• _WHAT TO WORK ON_
Reproduce the records verbatim, starting at the line containing "Click the boomerang logo icon in the banner" and ending at the last line of the records, both included, and omit the pictures.

• _STORED ROWS_

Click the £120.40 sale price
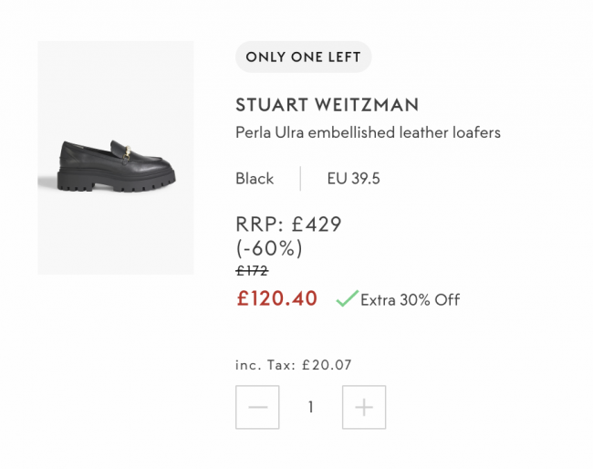Viewport: 593px width, 469px height. pyautogui.click(x=276, y=298)
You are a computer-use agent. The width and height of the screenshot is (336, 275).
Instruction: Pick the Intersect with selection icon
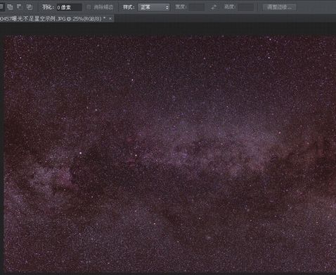tap(29, 7)
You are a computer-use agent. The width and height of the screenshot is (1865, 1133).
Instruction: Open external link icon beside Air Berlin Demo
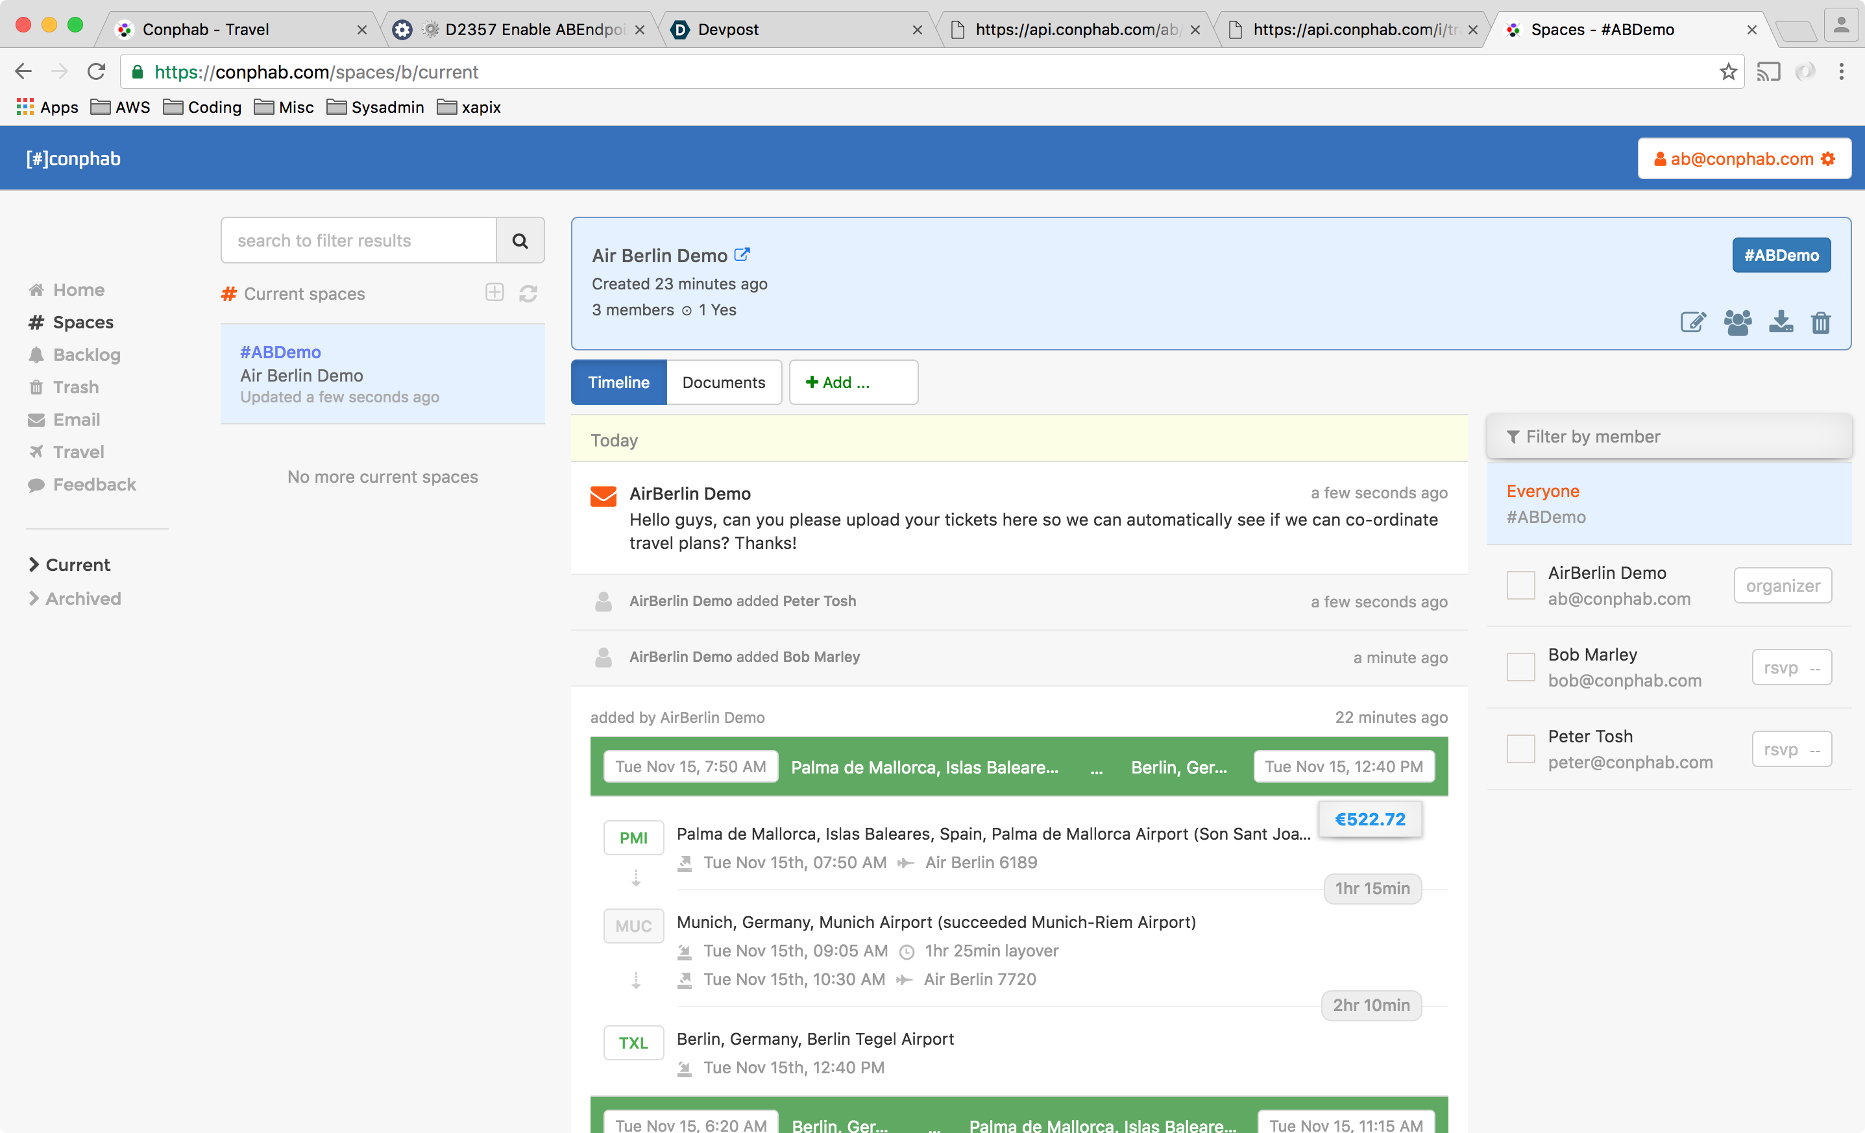pyautogui.click(x=743, y=255)

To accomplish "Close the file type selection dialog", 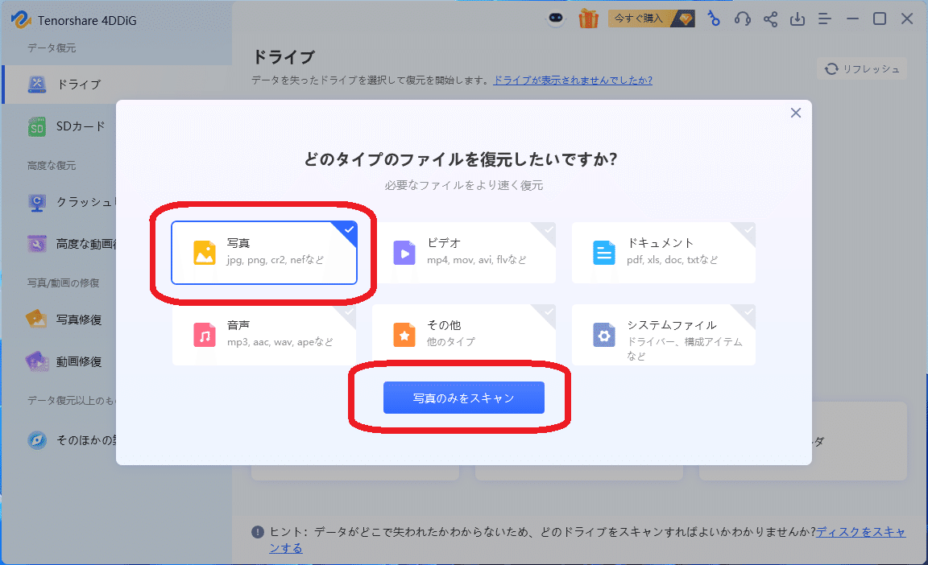I will [x=795, y=113].
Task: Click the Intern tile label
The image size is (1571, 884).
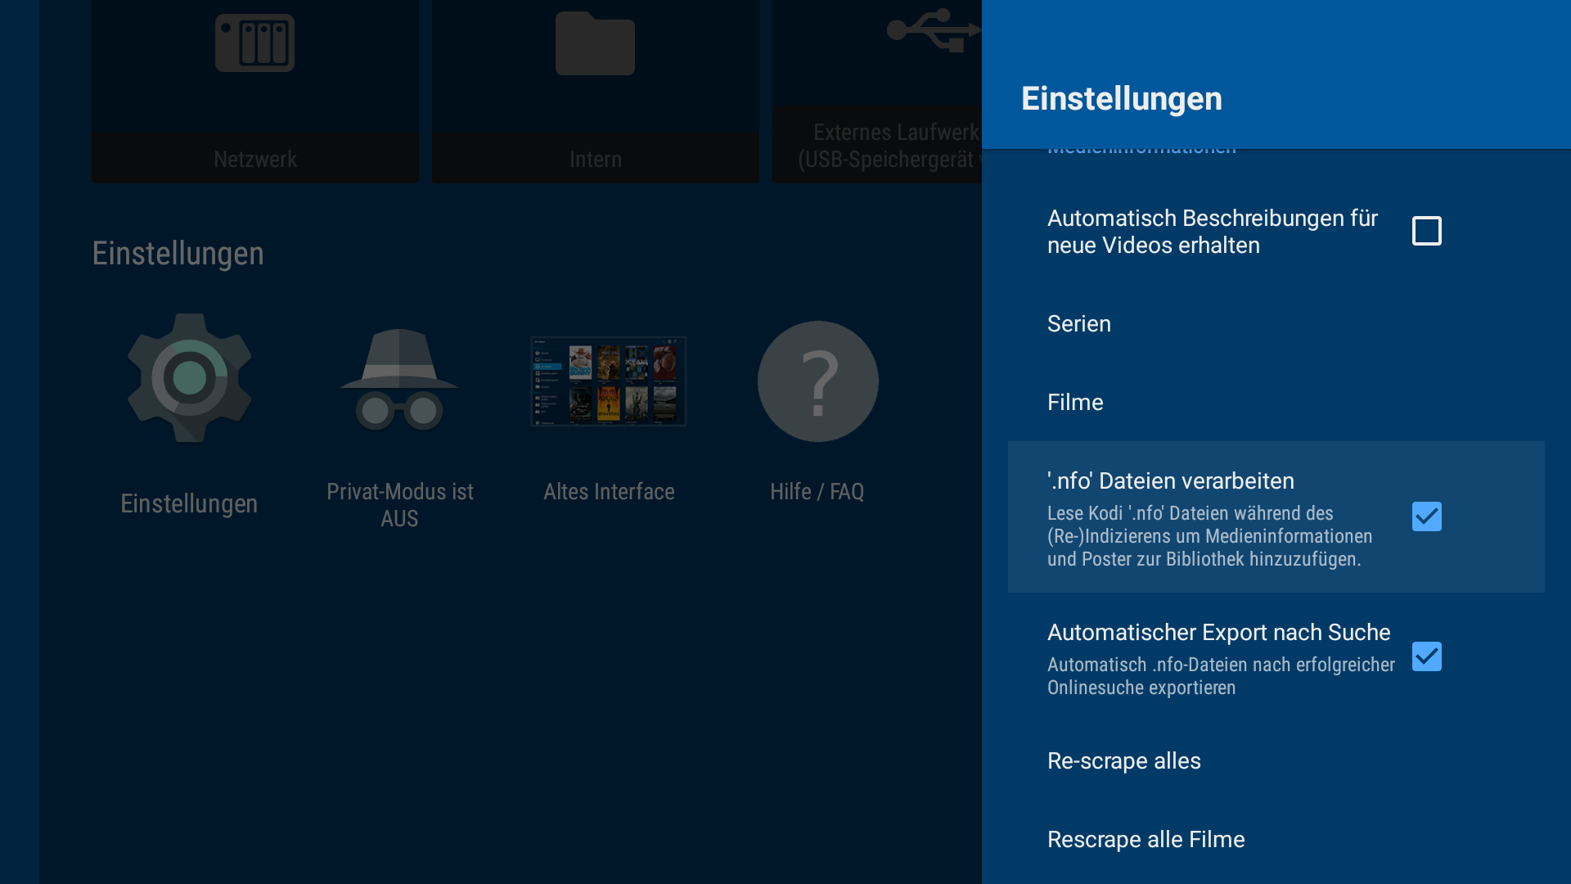Action: pyautogui.click(x=595, y=159)
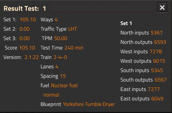Click the South outputs 6567 value
Image resolution: width=172 pixels, height=113 pixels.
click(161, 80)
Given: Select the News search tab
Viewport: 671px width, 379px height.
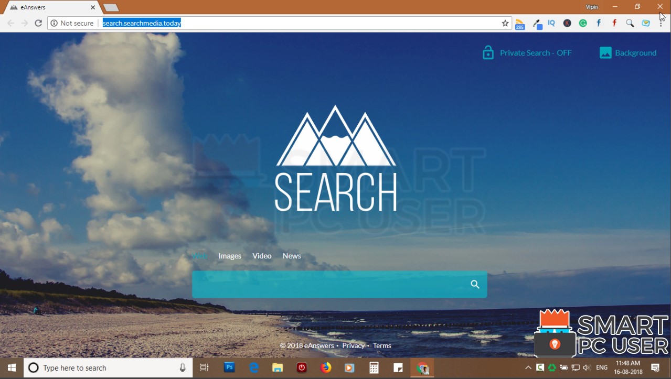Looking at the screenshot, I should pyautogui.click(x=292, y=256).
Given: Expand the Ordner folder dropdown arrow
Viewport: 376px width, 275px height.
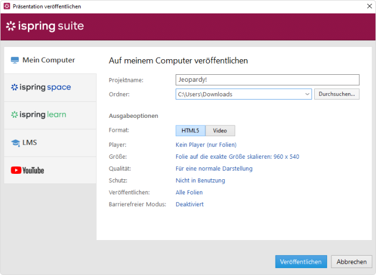Looking at the screenshot, I should click(307, 94).
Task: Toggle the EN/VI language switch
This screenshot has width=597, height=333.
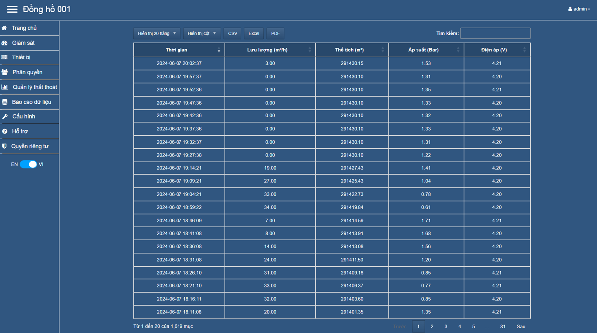Action: coord(28,164)
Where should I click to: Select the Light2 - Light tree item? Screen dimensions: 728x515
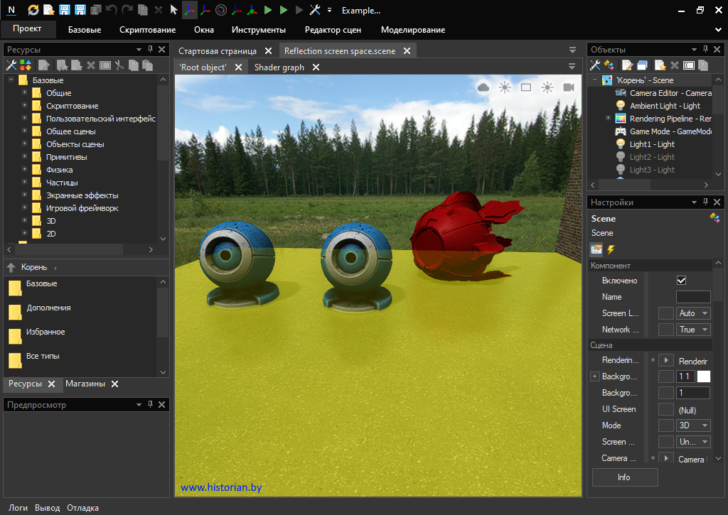coord(652,157)
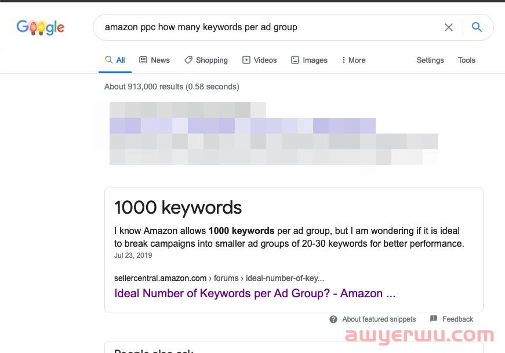This screenshot has width=505, height=353.
Task: Click the News tab newspaper icon
Action: pos(143,60)
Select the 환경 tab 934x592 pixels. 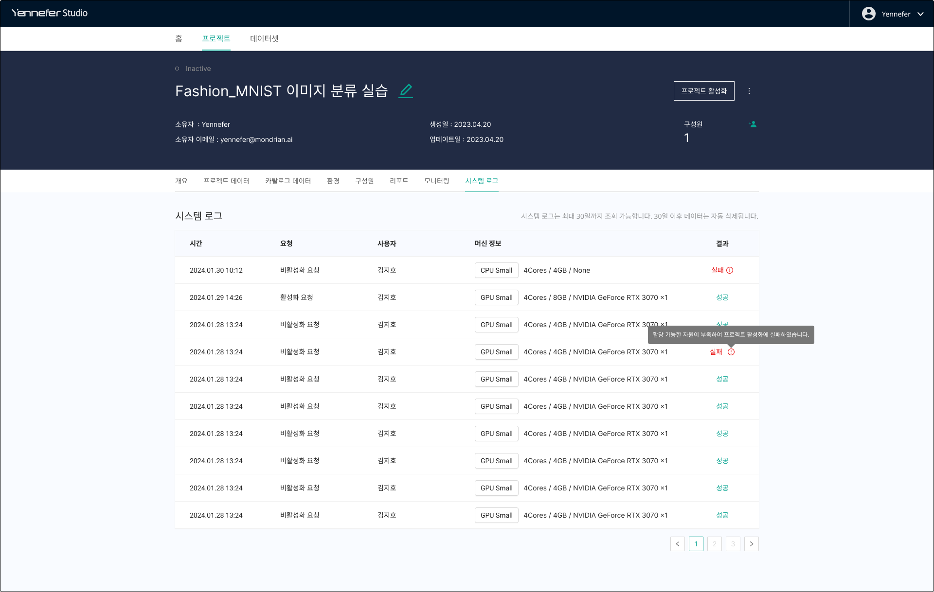coord(333,181)
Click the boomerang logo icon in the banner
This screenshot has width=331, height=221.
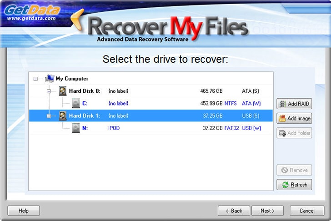click(x=78, y=20)
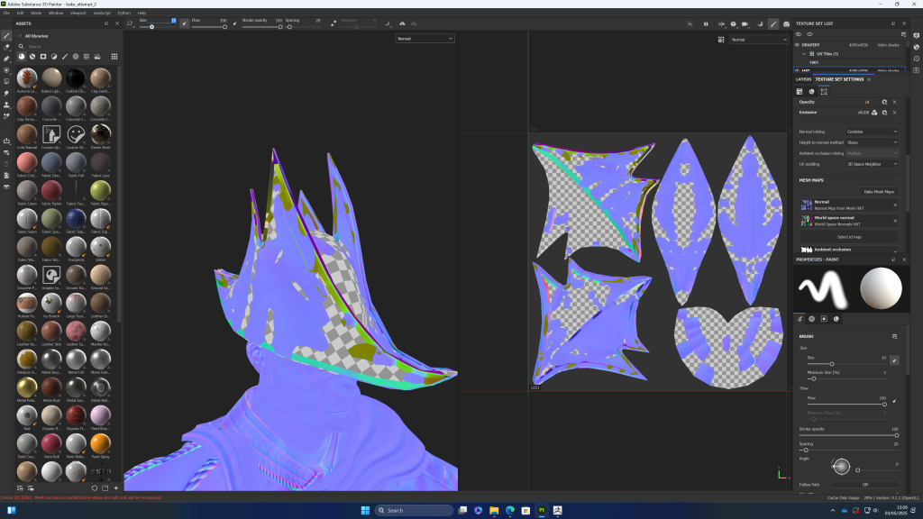This screenshot has width=923, height=519.
Task: Expand the All libraries tree
Action: pos(20,36)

• _EXERCISE RESPONSE_
Click the boomerang logo icon in the banner
This screenshot has width=331, height=221.
click(x=78, y=20)
This screenshot has width=923, height=519.
Task: Expand the All libraries tree
Action: pos(20,36)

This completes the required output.